- EXERCISE AIM: Write the records out exactly as they read, but not the pictures.

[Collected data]

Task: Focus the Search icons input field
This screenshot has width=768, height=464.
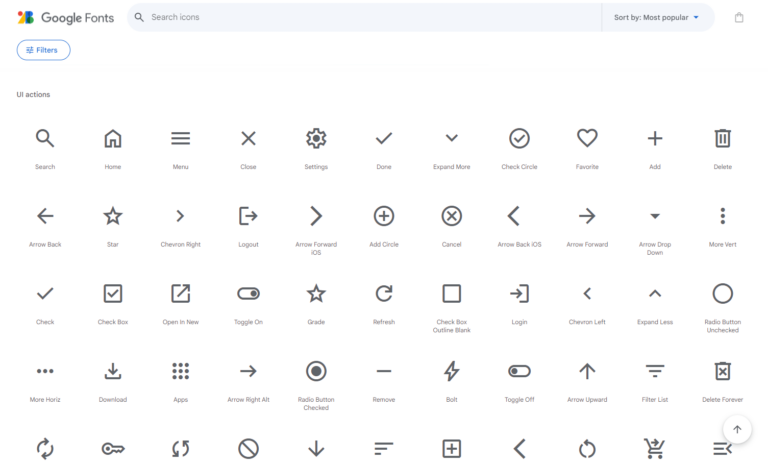Action: 370,17
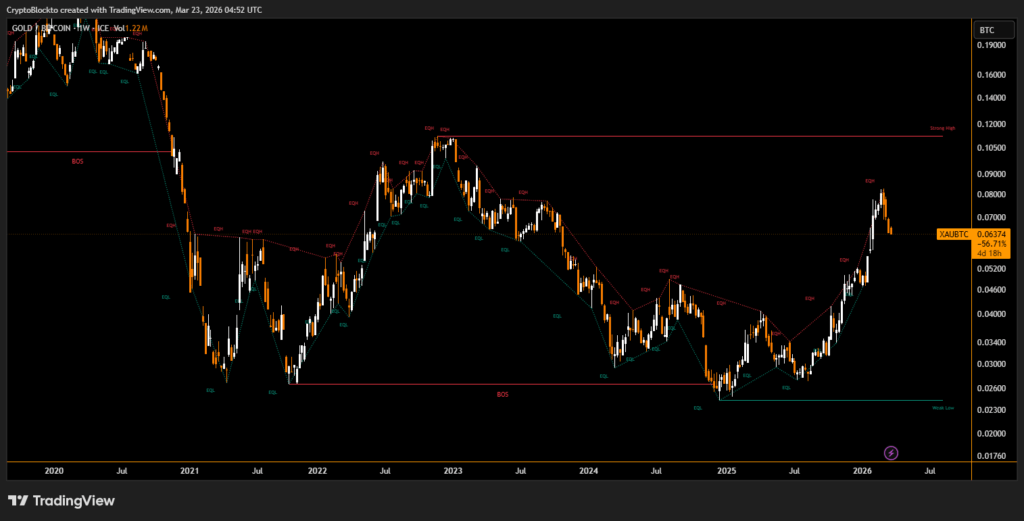Click the 2023 label on the time axis
This screenshot has width=1024, height=521.
point(453,470)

- TASK RESPONSE:
Task: Focus the Search icons input field
This screenshot has width=768, height=464.
Action: 370,17
Click the 2023 label on the time axis
This screenshot has width=1024, height=521.
point(453,470)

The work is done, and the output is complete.